Dia mengatakan: “Saya dulu takut memulai karena saya hanya punya ponsel dan ide sederhana. Tapi ketika saya mulai berbicara di live, orang menyukai cerita di balik produk saya, dan itu yang membuat mereka membeli.”
Kasus seperti ini bukan pengecualian. Data menunjukkan bahwa di Pakistan, sekitar 63.9% dari toko online aktif memiliki profil media sosial, dan distribusi platform jualan social commerce sangat luas: Facebook ~30.5%, Instagram ~29.6%, TikTok ~10.1%.
Artinya: platform sosial bukan hanya alat promosi, mereka menjadi toko itu sendiri.
Tantangan yang Harus Dihadapi
Namun, seperti semua gelombang besar, social commerce di Pakistan juga datang dengan tantangan. Sebagian besar pembayaran masih cash-on-delivery, bukan online dari kartu atau e-wallet, yang memperlambat skala dan proses retur. Daya sambung internet juga masih belum merata, terutama di area luar kota besar.

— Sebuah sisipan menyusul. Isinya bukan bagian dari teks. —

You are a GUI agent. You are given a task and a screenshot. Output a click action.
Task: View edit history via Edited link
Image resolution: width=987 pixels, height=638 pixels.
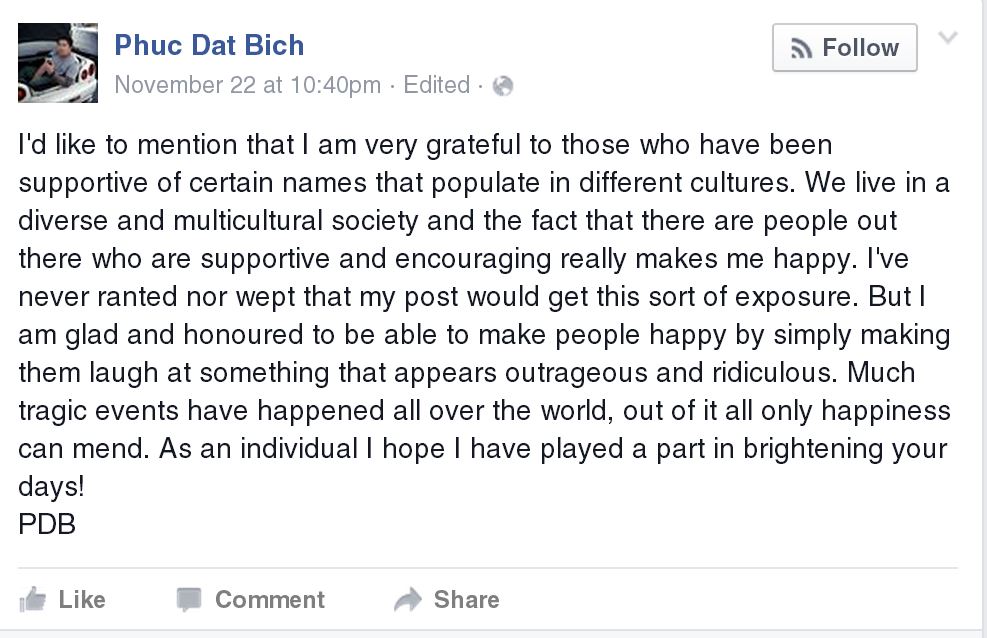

Selain itu, regulasi formal untuk penjual muda masih dalam proses, misalnya, kebijakan e-commerce 2025-30 yang baru saja dirilis bertujuan memasukkan seller muda ke sistem formal, namun implementasi di lapangan masih butuh waktu.

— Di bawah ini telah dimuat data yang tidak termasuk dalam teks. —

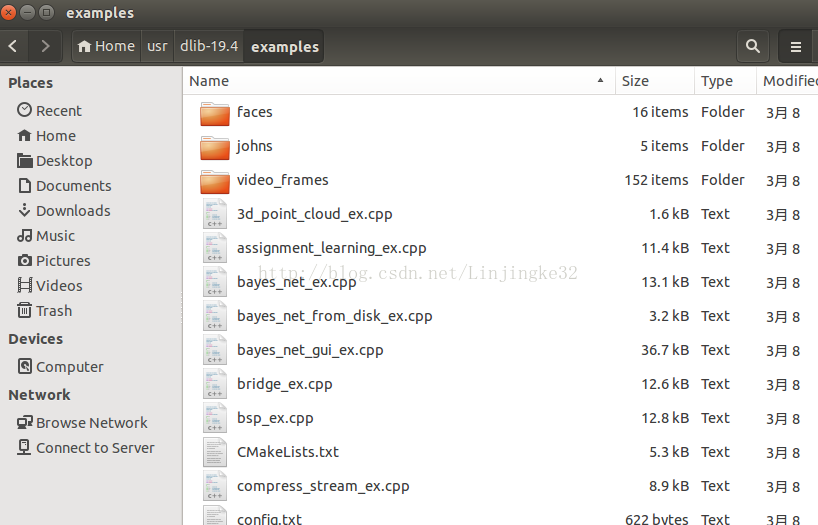Image resolution: width=818 pixels, height=525 pixels.
Task: Open Trash in the sidebar
Action: (54, 311)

Dengan tantangan-ini ada pula peluang besar: bagi yang bisa menavigasi proses pembayaran digital, logistik, dan membangun kepercayaan di media sosial, masih banyak ruang untuk tumbuh.
Dari Layar Kecil ke Panggung Dunia
Gelombang social commerce di Pakistan bukan sekadar tren digital, ia adalah revolusi sosial-ekonomi yang dimotori oleh generasi muda penuh ide dan keberanian. Dari live shopping sederhana di Instagram hingga brand lokal yang viral di TikTok, semuanya menunjukkan bahwa Pakistan sedang menulis bab baru dalam sejarah kewirausahaan digitalnya.

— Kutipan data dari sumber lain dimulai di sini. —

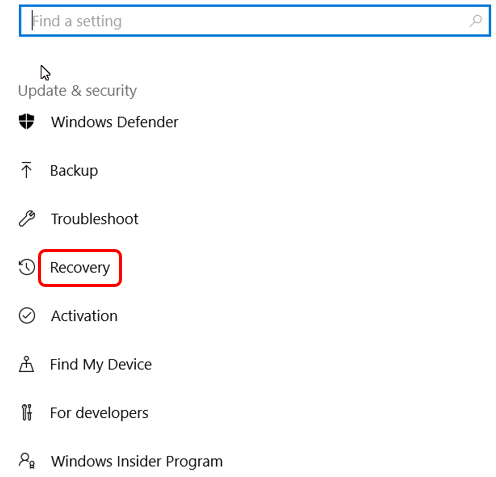Click the Backup upward arrow icon
This screenshot has width=496, height=477.
pyautogui.click(x=26, y=170)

Anak muda di Karachi, Lahore, dan Islamabad kini tidak menunggu peluang datang, mereka menciptakannya. Mereka menjual produk, membangun narasi, dan mengekspor budaya lokal lewat layar ponsel. Dari produk handmade, modest fashion, hingga makanan rumahan, setiap bisnis kecil membawa pesan besar: bahwa kreativitas, kepercayaan, dan komunitas bisa menggantikan modal besar.
Dan dengan dukungan kebijakan digital yang makin progresif serta konektivitas yang terus meningkat, Pakistan kini berada di jalur yang sama dengan ekonomi digital global seperti Indonesia dan Malaysia. Ini bukan lagi soal “bisa bersaing” — tapi soal “siap memimpin” di dunia social commerce Asia Selatan.